|
|
Duvarın nemi!
Bu tür özlü sözleri aklımda tutamam ama bu başka. Çok etkilendim. Kesip, beynimin mantar panosuna astım: 'Yetenek nem gibidir. Önüne duvar da örsen sızar!' Ne güzel laf, ne doğru bir saptama... Nem küfü, mantarı, kötü kokuyu çağrıştırır oysa. Şu dünyada, "Balık olsam, okyanusları dolaşsam, kuş olsam dağların üzerine kanat açsam, ağaç olsam dallarımda sincap beslesem" der de insan.. "Ah ah! Allah'ım ne olurdu şöyle yapış yapış bir nem olsaydım!" demeyi aklına getirmez... Yani ben getirmezdim. "Çok şükür ki 'Nem gibi kadınım'! Önüme surlar da çekmeye kalksalar, yok saymak için çırpınsalar da, nafile. Onlar daha arkalarını dönmeden yine çıkarım gün yüzüne!" demek aklıma gelmezdi hiç! Ya da bir gün bir evlat sahibi olduğumda düşünmezdim ki ona; "Hayatta sağlam bir duvarda tuğla olacağına, o duvarın nemi ol yavrucuğum!" diyeceğim.
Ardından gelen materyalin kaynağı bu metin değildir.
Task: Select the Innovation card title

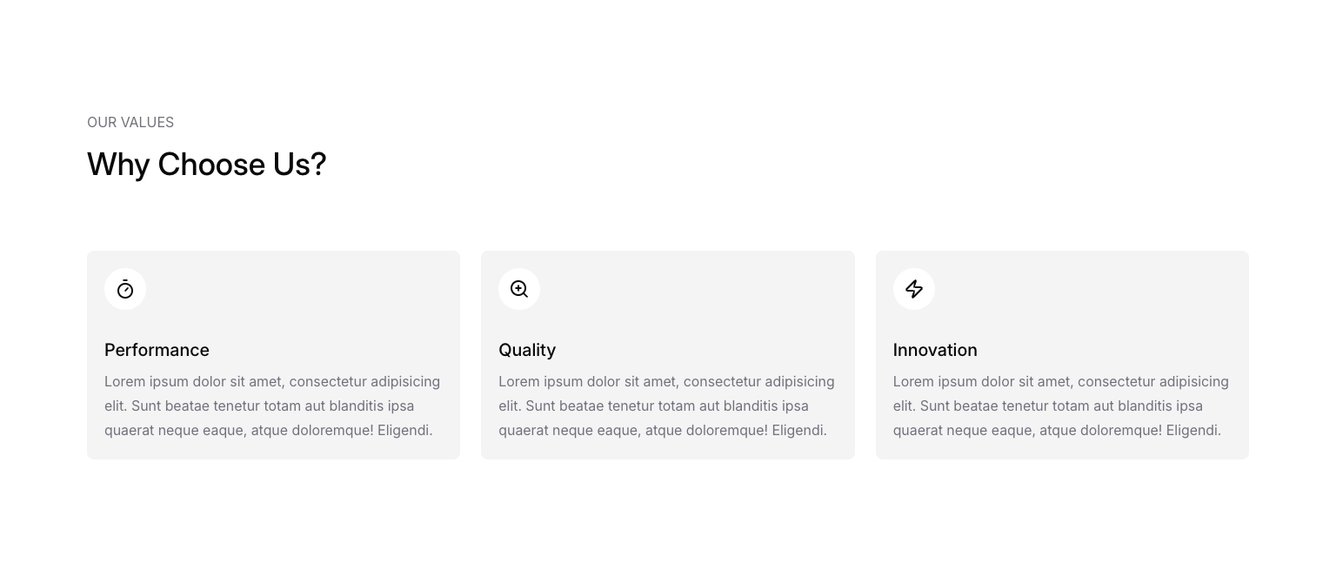Action: [x=935, y=350]
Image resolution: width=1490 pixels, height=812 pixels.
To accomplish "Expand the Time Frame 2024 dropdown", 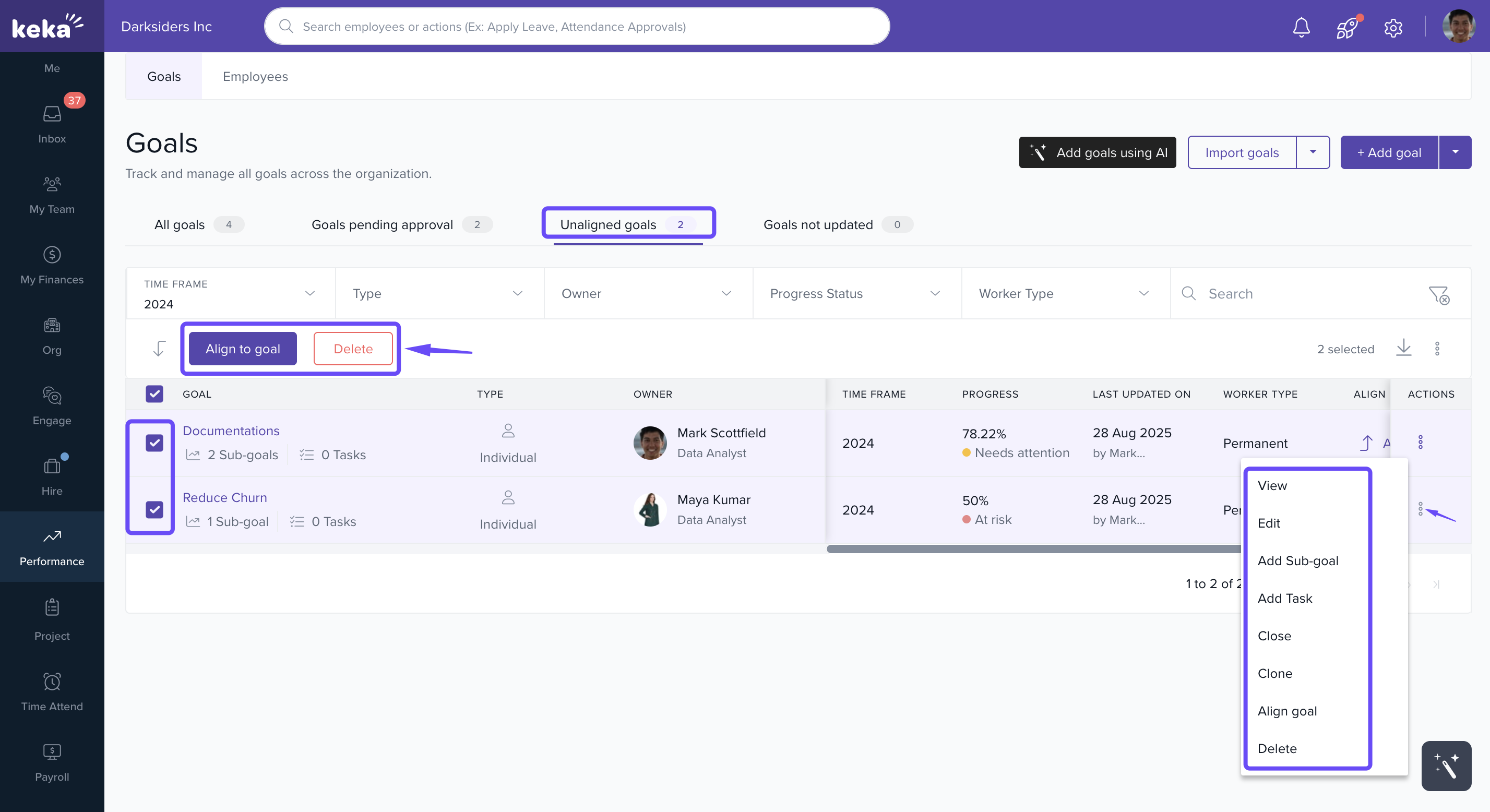I will click(x=230, y=294).
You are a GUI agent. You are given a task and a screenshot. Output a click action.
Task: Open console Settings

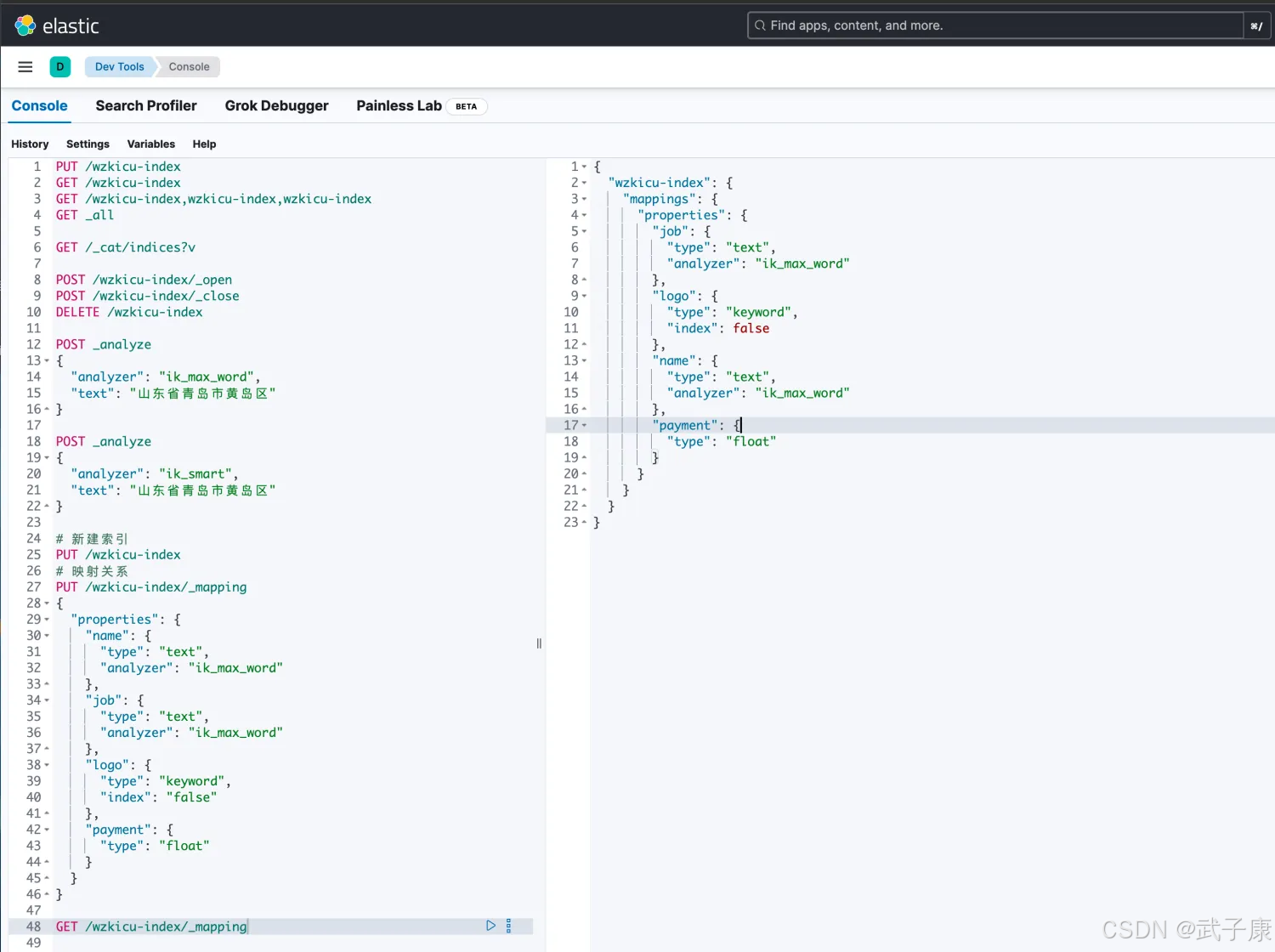88,144
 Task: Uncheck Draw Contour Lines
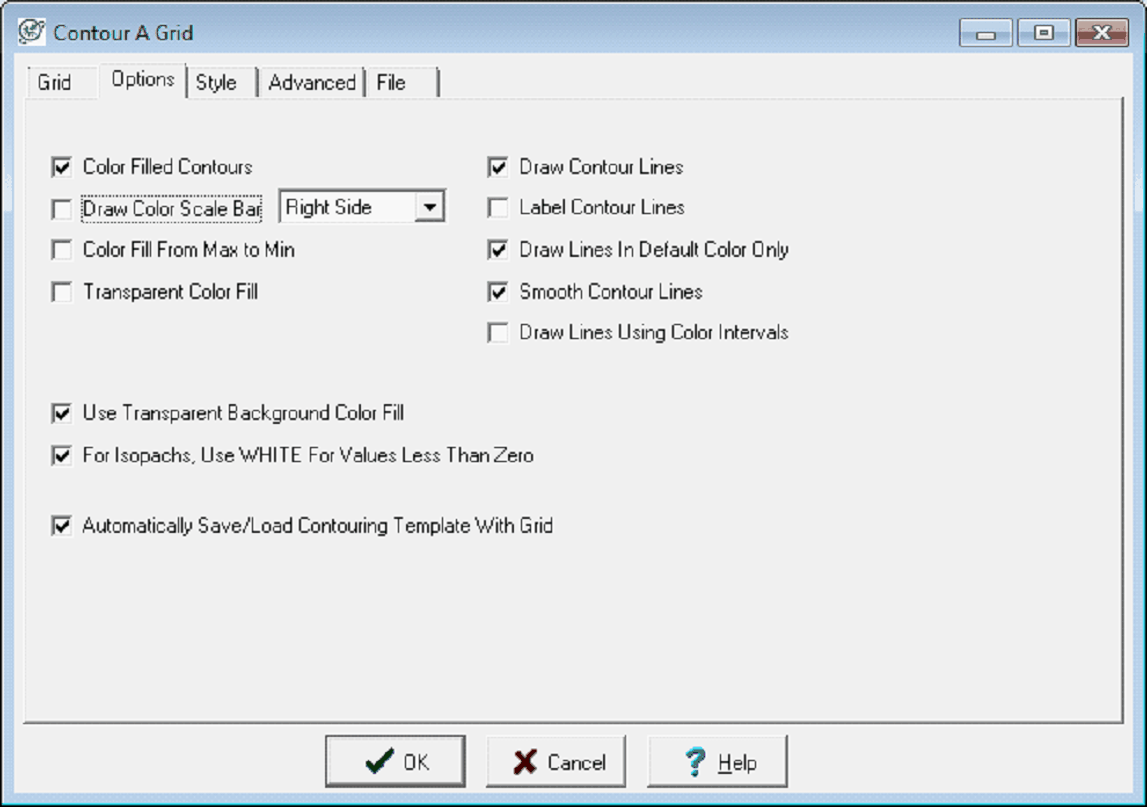[498, 167]
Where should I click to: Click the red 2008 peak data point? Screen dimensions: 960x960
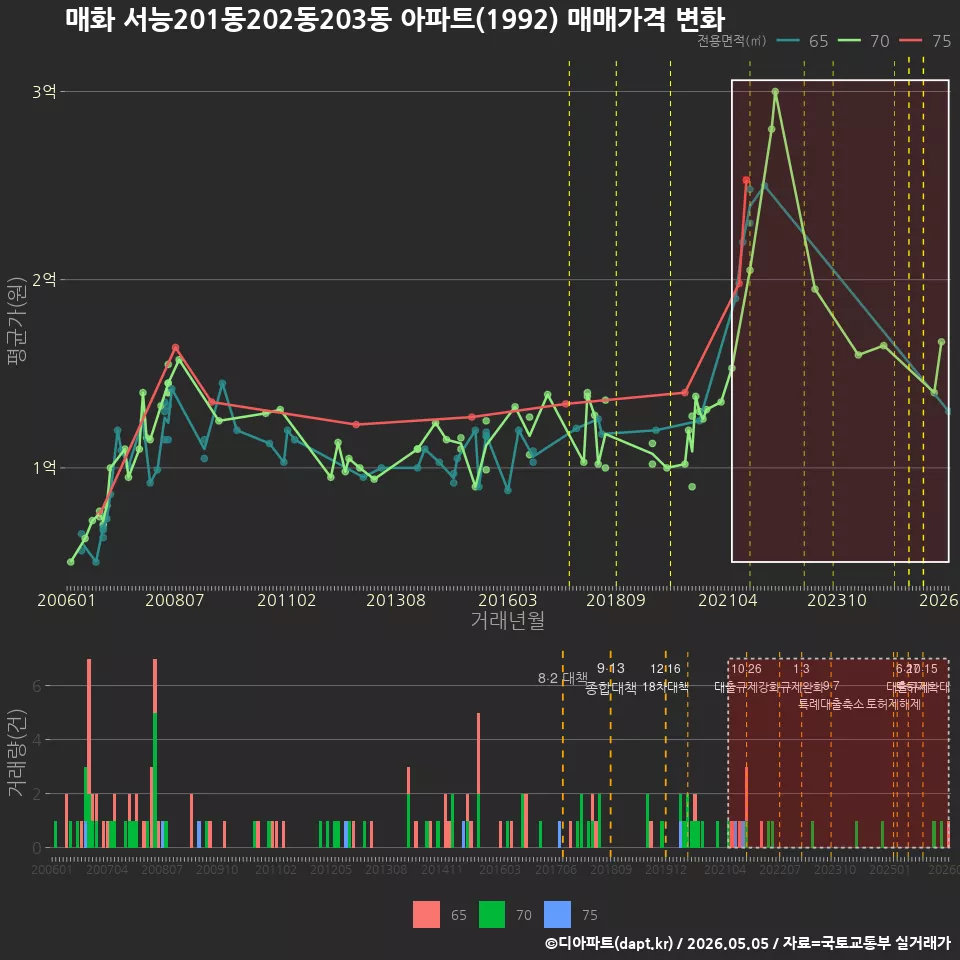[x=176, y=348]
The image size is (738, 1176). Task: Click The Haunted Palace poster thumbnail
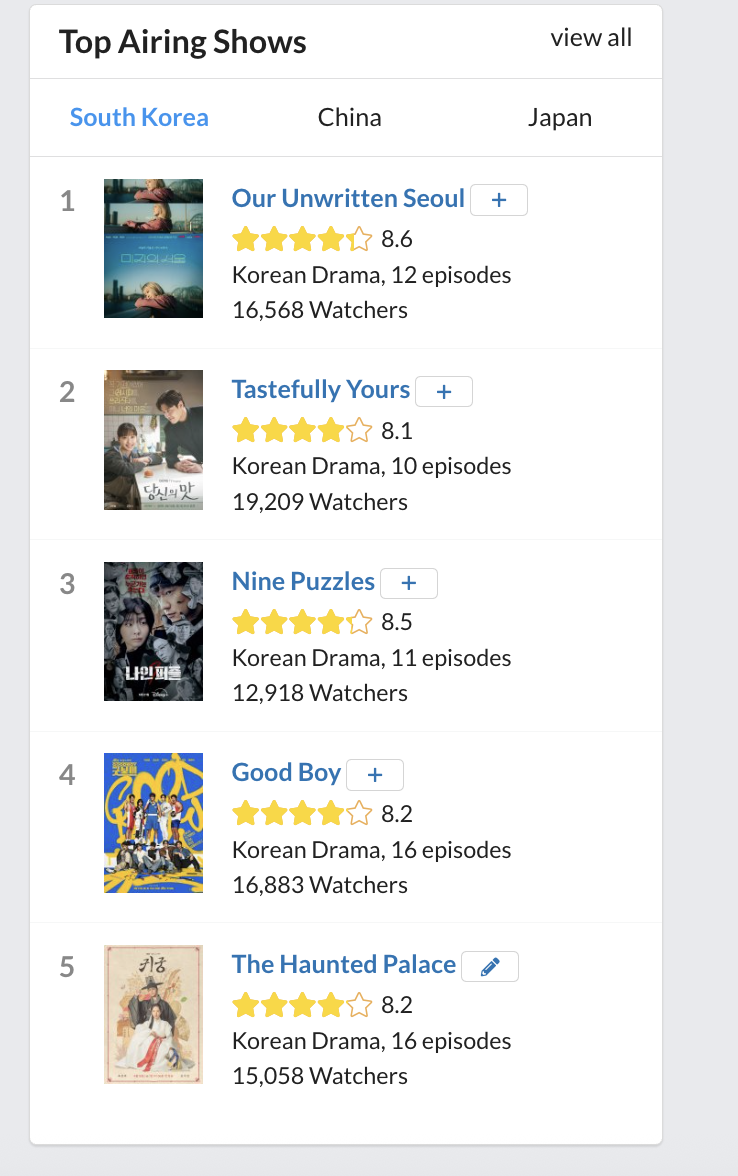(153, 1014)
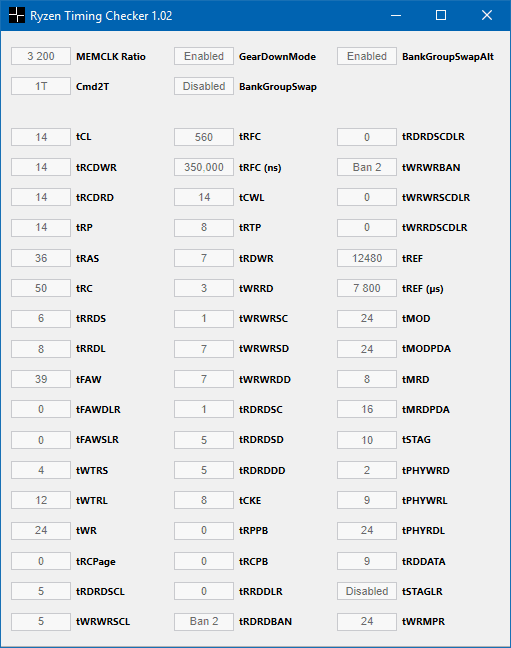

Bu tıpkı, kentin en ücra semtinde bile yer alsa, bir ciğercinin ününün tüm kenti sarması, evinde pasta yapan bir kadının meyveli kekinin, en gösterişli pastanelerinkini yaya bırakması gibi bir şey! İşinizi 'en iyi' şekilde yapıyorsanız, nereye gizlenirseniz gizlenin alıcınız gelir, oradan sizi bulur. Her zaman aslında 'iyi bir aşık' olduğunuzu ama bunun kadrini kıymetini bilecek insanın yeryüzüne henüz inmemiş olduğunu düşünüyorsanız da sabırlı olun. Sağlam ve mutlu bir ilişkiyi sürdürmek de yetenek istemez mi? İster tabii... Hem de en profesyonelinden... Eh siz de eğer içinizde o yeteneği hissediyorsanız, 'keşfedilmek' için umudunuzu yitirmeyin. 'Neminizi' fark edecek birisi illa ki günün birinde gelecek demektir. Godot'yu bekler gibi bekleyin! Fark edilmeyi...
***
Ben artık biliyorum ki, yeni evimin banyosundaki nemi hiç dert etmeyeceğim. Onu sevecek, en çok da sayacak, kurumasın diye gözünün içine bakacağım. Koku çok rahatsız ederse, duymazlıktan gelecek, hiç şikayet etmeyeceğim. Tanrım bana ne kadar ömür verecek bilemem ama, o süre içinde hep önüme çekilmiş, çekilecek tüm duvarların 'nemi' olacağım. Kendime sözümdür!